• Data provided:
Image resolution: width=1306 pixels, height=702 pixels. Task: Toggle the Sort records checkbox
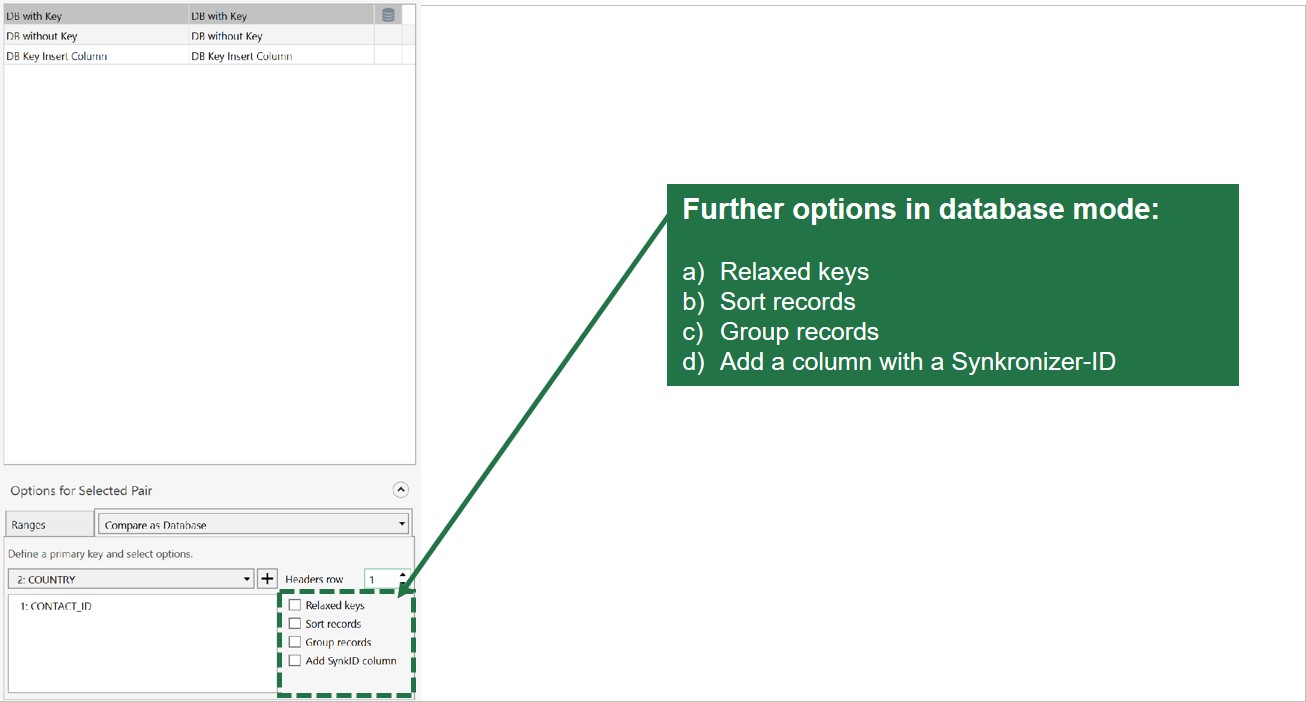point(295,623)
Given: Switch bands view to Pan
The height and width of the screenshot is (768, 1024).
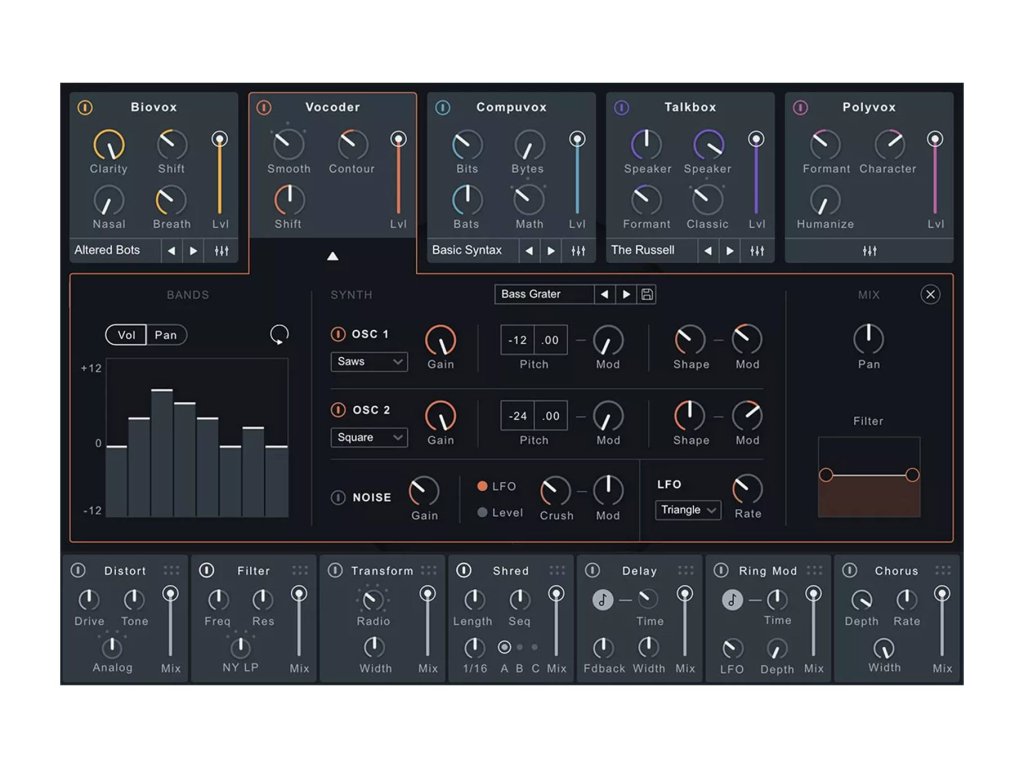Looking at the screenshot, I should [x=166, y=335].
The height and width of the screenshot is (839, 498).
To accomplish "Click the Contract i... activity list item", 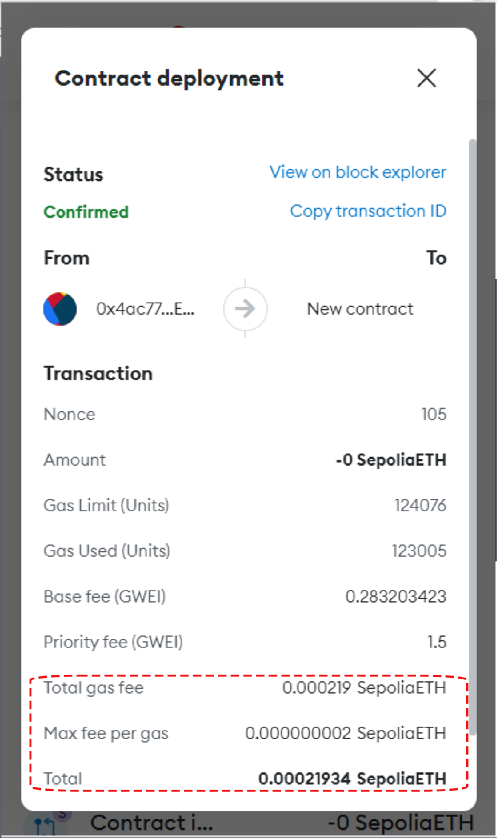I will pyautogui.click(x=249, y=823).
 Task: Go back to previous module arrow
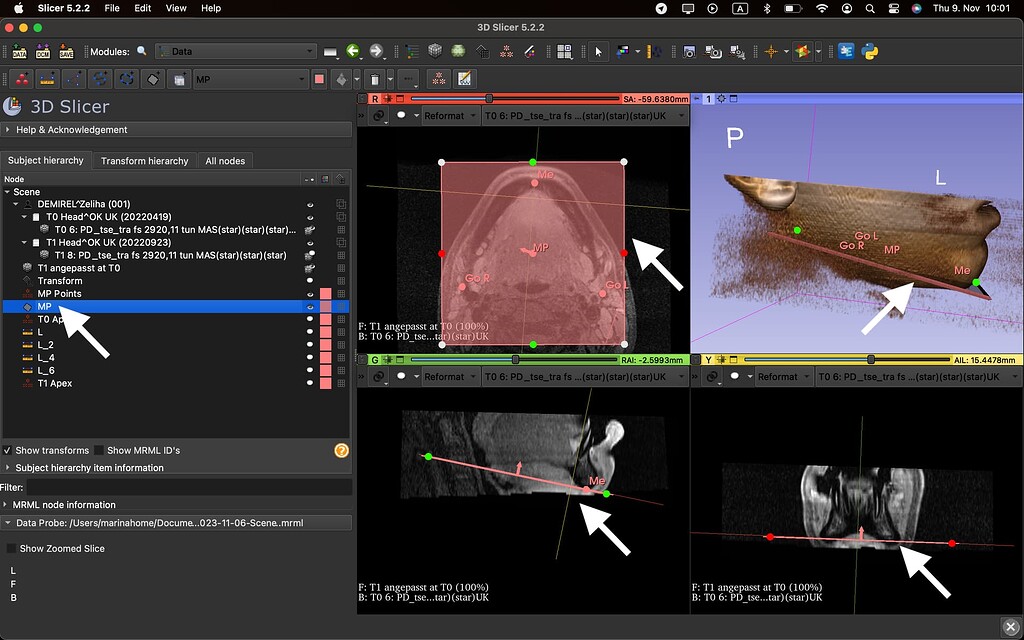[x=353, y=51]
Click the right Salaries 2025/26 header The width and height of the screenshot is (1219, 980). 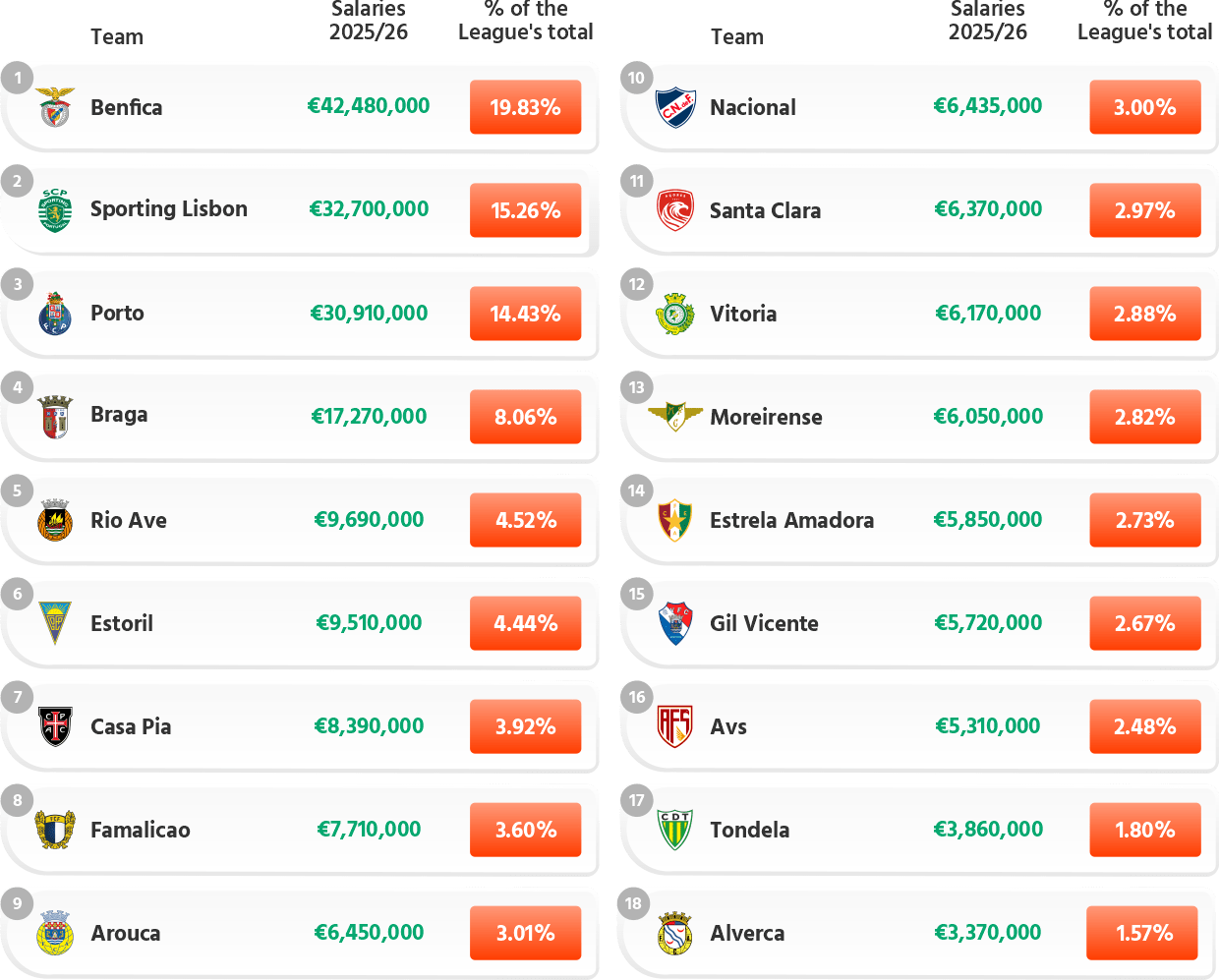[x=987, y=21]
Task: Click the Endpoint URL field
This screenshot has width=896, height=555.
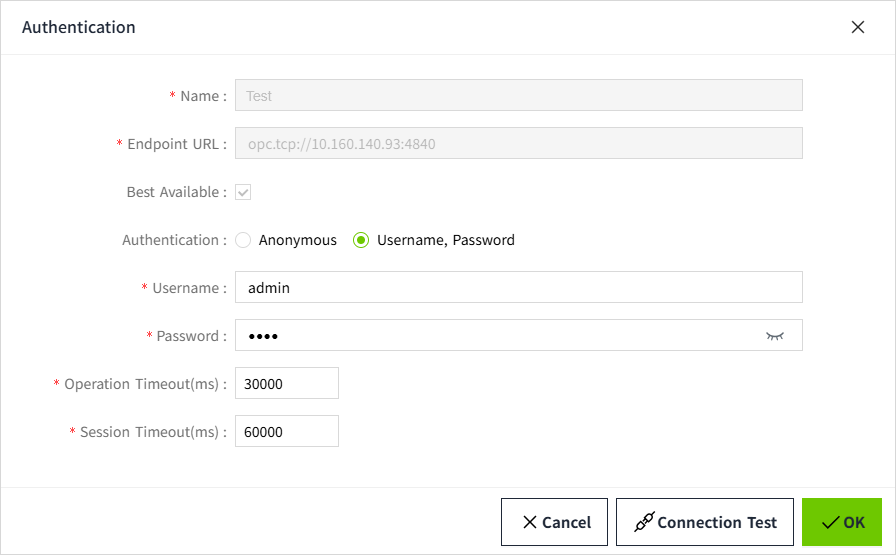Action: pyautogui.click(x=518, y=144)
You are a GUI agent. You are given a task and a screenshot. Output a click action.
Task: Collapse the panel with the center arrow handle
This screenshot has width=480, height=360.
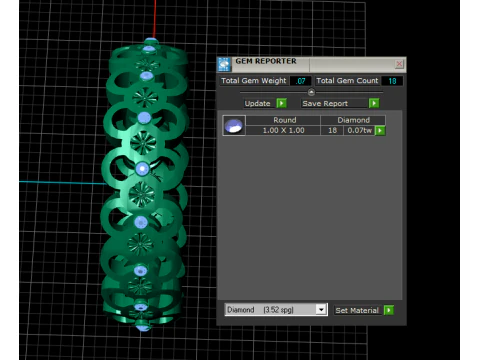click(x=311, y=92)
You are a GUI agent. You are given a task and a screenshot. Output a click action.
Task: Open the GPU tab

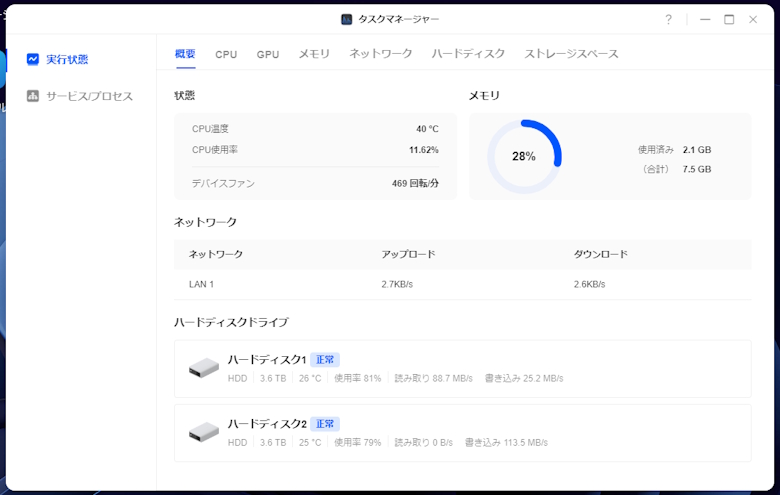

• Goal of the exercise:
Quote precisely the lines of the data from the line containing "This screenshot has width=480, height=360." through its final line, both included, excluding pictures.

• Response to the exercise:
This screenshot has width=480, height=360.
click(x=311, y=92)
You are a GUI agent. You are given a task and a screenshot. Output a click action.
Task: Open the GPU tab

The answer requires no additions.